Report/Research

Graduating America: Meeting the Challenge of Low Graduation-Rate High Schools

At a Glance

The federal government has a once-in-a-generation opportunity to stimulate significant progress in solving the nation's graduation crisis, according to this report from JFF and the Everyone Graduates Center. While high schools with low graduation rates ex

 

 

The federal government has a once-in-a-generation opportunity to stimulate significant progress in solving the nation's graduation crisis, according to this report from JFF and the Everyone Graduates Center. While high schools with low graduation rates exist in every state and many communities across the country, they are concentrated in a subset of 17 states that produce approximately 70 percent of the nation's dropouts. Data from these states are used to develop new analytic tools for examining the characteristics of schools, districts, and states that make certain approaches more likely to succeed in certain places.

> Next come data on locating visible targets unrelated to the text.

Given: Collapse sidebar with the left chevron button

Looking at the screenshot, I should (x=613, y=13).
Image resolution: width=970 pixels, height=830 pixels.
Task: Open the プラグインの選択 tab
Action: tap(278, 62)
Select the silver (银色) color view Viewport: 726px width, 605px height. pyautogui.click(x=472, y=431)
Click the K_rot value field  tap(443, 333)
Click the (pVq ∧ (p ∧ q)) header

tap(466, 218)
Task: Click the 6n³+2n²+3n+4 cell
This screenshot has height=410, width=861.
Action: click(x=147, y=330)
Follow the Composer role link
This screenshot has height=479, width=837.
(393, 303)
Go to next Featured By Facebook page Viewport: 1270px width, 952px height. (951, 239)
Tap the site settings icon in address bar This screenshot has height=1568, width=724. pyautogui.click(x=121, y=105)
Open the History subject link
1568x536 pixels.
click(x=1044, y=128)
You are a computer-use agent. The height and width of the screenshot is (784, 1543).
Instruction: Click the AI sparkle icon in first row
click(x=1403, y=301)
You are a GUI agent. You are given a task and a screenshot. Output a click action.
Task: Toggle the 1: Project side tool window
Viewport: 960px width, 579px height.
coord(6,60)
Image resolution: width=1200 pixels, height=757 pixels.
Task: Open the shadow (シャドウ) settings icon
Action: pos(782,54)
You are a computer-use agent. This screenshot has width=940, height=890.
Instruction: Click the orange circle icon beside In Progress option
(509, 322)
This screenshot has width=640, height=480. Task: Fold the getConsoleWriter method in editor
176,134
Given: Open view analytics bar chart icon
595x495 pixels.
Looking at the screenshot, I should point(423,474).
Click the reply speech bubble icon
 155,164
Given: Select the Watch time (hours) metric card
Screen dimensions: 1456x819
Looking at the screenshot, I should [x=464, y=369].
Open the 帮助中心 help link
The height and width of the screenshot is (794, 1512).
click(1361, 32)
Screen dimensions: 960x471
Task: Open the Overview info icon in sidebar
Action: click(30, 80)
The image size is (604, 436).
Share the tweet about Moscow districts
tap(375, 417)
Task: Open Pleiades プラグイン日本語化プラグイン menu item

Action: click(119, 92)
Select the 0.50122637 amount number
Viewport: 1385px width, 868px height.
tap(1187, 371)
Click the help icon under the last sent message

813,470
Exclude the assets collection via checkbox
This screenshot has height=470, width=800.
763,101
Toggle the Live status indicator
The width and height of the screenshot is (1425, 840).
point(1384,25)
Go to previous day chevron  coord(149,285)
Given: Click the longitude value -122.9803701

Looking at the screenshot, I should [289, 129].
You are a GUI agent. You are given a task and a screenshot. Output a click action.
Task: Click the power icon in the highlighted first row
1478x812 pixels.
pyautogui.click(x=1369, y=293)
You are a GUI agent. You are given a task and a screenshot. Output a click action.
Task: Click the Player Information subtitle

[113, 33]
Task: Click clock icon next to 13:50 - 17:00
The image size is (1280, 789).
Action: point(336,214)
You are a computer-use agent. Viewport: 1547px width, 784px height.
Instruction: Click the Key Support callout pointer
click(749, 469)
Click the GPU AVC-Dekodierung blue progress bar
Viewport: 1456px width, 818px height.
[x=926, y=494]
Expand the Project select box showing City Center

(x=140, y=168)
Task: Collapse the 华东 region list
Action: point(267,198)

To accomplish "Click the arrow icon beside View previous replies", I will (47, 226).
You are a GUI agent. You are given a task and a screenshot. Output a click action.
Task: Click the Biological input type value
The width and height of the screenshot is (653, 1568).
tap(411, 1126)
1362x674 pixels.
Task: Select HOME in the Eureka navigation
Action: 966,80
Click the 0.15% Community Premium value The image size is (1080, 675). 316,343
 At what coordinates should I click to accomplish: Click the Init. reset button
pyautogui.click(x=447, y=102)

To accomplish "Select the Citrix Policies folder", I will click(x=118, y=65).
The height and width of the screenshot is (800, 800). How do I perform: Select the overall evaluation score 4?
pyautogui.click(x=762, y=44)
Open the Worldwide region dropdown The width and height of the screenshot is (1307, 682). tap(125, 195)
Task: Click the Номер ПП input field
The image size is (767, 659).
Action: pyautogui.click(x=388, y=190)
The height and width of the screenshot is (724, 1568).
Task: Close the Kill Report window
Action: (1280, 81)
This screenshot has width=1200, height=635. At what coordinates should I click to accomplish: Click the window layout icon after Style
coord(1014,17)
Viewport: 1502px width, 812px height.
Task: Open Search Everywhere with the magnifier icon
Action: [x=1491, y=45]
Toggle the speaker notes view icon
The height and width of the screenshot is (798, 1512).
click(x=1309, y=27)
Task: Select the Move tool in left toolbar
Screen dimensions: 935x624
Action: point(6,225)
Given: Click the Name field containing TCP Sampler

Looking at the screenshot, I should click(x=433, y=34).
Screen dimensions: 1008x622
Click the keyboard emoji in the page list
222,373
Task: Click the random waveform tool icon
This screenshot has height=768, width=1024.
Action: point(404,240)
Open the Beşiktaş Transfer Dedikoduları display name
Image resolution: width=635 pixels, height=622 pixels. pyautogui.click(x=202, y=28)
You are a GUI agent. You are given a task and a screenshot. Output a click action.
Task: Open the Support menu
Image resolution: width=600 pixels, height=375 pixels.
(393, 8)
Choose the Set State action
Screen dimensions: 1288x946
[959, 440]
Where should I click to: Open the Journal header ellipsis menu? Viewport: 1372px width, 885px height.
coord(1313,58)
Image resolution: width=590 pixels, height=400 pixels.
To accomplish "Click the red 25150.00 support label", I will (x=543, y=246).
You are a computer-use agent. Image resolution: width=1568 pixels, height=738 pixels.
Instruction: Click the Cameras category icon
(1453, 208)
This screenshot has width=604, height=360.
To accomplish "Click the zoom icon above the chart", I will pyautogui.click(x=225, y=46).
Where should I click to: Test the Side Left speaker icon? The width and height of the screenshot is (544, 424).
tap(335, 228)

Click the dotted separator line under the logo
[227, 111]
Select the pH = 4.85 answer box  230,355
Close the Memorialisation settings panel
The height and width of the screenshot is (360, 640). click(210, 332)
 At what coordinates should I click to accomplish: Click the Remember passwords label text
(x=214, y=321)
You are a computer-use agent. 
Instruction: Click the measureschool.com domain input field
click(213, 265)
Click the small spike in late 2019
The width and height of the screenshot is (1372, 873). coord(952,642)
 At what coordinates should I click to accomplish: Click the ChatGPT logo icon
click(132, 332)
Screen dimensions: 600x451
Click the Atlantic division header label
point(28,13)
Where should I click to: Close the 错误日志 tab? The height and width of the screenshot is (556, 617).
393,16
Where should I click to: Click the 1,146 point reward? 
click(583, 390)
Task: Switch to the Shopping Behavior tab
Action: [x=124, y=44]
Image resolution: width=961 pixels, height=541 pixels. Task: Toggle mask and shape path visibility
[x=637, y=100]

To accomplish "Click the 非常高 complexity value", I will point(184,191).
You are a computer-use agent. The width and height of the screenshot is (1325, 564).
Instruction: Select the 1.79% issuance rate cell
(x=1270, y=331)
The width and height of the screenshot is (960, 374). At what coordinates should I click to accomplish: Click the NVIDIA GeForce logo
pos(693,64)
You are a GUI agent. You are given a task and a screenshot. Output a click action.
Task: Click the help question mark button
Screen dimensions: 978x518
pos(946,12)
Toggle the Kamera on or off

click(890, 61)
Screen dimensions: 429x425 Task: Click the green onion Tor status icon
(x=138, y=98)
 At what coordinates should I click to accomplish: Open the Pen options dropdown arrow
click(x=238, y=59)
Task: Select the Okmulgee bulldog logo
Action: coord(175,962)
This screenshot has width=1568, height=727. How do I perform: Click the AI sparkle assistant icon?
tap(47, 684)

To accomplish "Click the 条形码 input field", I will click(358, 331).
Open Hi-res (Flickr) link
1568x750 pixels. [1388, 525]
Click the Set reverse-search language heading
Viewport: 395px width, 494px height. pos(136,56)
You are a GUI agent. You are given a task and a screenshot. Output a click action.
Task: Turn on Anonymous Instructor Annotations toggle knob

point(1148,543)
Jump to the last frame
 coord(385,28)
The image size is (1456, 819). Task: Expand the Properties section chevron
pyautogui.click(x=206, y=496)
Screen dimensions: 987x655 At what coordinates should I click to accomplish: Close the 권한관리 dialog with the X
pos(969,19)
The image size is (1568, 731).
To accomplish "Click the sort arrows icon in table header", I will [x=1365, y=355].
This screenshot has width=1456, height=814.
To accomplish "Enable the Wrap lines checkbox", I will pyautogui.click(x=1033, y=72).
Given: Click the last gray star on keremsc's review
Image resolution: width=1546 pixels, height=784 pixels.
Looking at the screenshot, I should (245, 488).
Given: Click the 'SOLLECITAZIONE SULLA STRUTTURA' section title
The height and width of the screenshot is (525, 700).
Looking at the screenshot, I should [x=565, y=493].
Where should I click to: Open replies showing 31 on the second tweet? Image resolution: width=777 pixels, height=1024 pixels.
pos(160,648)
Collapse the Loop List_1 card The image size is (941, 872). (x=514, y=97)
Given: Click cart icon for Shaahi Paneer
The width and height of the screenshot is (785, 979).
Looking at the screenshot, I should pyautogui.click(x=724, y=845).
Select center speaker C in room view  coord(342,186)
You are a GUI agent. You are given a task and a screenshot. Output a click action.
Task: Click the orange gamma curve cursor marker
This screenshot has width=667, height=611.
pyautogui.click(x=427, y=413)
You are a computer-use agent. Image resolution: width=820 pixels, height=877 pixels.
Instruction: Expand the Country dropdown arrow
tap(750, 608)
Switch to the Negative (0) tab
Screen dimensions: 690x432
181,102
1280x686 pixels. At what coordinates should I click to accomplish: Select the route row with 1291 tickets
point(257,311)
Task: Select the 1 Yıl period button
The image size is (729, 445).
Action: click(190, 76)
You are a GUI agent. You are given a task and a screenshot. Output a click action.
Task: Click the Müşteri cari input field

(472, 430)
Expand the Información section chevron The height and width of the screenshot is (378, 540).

Immediate federal action would make a significant difference in efforts to help hundreds of thousands more high school students earn a diploma and prepare for postsecondary education. The report's authors make the following recommendations to the federal government:

  • Require states seeking ARRA Race to the Top funding to use analytic data on graduation rates and low graduation-rate high schools as part of their plans for turning around failing schools;
  • Build the capacity of states, districts, and schools to implement appropriate high school reform strategies;
  • Designate additional federal innovation funding for development and replication of effective school designs to use in transforming or replacing low graduation-rate high schools; and
  • Target federal financing to high schools, districts, and states with the most pressing dropout problems.

The growing knowledge base of promising strategies, combined with a more concerted effort to match reforms to the circumstances where they are most likely to succeed, can go a long way in helping the nation reach the President's goal of once again being first in the world in the percentage of our young people who complete high school and earn a postsecondary credential as well.